EXERCISE AIM -> Starting with the line that contains "Membership (34, 2142)", copy every remaining line of the data below exactly, the last one included.

RECORDS SUPPLIED ->

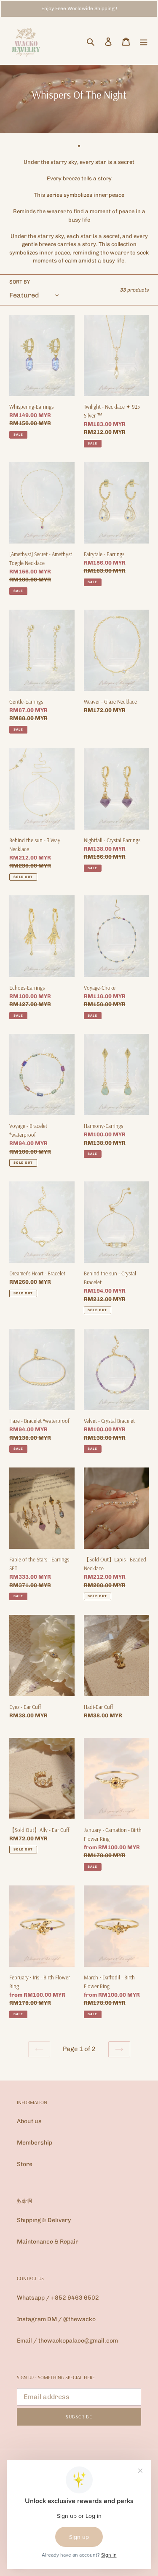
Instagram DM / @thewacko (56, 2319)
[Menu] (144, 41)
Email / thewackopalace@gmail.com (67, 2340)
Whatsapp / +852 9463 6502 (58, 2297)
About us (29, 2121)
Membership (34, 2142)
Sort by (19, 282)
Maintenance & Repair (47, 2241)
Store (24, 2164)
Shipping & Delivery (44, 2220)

OUTPUT OF THE EXERCISE ->
Membership (34, 2142)
Sort by (19, 282)
Maintenance & Repair (47, 2241)
Store (24, 2164)
Shipping & Delivery (44, 2220)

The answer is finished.